### [AIM OF THE EXERCISE]
The line containing "Giường gấp văn phòng (175, 175)" marks the end: output every line of the data up to it, and that line too, exactly as written.

### [DATA SHOWN]
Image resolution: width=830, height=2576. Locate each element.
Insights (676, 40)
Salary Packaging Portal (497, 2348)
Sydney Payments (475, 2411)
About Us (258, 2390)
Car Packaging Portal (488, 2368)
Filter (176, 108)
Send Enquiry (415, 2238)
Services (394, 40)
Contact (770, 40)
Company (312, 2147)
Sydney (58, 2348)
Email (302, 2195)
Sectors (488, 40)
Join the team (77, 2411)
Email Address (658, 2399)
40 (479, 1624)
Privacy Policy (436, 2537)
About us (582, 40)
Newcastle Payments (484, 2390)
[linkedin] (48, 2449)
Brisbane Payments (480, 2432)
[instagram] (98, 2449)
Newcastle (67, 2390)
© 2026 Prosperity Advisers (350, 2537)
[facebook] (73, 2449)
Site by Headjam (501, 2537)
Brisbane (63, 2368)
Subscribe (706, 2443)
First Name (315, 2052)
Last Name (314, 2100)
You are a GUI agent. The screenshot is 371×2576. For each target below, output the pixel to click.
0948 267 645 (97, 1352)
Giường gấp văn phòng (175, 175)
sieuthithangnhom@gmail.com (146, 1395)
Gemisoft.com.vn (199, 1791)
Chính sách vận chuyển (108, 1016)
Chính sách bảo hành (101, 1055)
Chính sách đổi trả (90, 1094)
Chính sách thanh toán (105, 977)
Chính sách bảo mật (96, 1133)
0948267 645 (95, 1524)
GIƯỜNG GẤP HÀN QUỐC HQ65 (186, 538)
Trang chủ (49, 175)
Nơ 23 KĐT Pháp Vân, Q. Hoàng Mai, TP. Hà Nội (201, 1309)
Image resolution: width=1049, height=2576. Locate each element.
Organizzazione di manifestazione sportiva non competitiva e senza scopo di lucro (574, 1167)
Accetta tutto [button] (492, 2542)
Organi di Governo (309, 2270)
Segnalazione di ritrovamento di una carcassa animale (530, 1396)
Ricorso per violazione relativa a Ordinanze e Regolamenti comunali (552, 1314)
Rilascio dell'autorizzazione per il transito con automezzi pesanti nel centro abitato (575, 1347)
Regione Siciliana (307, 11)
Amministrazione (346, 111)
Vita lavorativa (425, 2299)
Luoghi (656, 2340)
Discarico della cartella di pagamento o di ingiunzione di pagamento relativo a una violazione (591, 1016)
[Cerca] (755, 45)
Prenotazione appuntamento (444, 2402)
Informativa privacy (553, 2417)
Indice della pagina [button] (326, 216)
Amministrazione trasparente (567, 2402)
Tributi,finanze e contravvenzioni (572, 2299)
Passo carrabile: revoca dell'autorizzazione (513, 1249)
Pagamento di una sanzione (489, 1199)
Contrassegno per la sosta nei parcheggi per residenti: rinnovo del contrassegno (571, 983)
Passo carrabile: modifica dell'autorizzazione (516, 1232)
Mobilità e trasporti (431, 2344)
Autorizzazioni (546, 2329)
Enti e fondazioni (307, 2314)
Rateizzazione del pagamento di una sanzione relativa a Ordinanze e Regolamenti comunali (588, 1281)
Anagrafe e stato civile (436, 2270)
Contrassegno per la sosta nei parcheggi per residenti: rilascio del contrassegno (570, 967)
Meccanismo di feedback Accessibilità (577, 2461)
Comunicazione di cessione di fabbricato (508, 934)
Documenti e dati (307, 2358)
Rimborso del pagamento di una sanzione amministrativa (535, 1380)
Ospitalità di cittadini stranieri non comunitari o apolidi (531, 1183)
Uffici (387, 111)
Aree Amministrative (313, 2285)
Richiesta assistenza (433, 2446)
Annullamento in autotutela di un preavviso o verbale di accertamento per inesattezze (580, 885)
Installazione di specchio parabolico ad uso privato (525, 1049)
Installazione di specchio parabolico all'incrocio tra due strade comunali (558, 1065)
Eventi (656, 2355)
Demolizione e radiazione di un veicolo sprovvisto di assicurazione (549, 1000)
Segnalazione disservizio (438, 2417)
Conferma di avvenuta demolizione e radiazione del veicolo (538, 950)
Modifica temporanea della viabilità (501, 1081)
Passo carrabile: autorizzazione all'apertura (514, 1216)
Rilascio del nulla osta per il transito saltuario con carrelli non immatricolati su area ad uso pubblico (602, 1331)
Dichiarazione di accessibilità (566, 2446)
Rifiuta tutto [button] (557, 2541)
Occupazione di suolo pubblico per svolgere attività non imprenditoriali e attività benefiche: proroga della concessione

### [COMPLETED EXERCISE]
Image resolution: width=830, height=2576. Locate each element.
Insights (676, 40)
Salary Packaging Portal (497, 2348)
Sydney Payments (475, 2411)
About Us (258, 2390)
Car Packaging Portal (488, 2368)
Filter (176, 108)
Send Enquiry (415, 2238)
Services (394, 40)
Contact (770, 40)
Company (312, 2147)
Sydney (58, 2348)
Email (302, 2195)
Sectors (488, 40)
Join the team (77, 2411)
Email Address (658, 2399)
40 (479, 1624)
Privacy Policy (436, 2537)
About us (582, 40)
Newcastle Payments (484, 2390)
[linkedin] (48, 2449)
Brisbane Payments (480, 2432)
[instagram] (98, 2449)
Newcastle (67, 2390)
© 2026 Prosperity Advisers (350, 2537)
[facebook] (73, 2449)
Site by Headjam (501, 2537)
Brisbane (63, 2368)
Subscribe (706, 2443)
First Name (315, 2052)
Last Name (314, 2100)
You are a GUI agent. The screenshot is 371×2576. For each target below, output the pixel to click.
0948 267 645 (97, 1352)
Giường gấp văn phòng (175, 175)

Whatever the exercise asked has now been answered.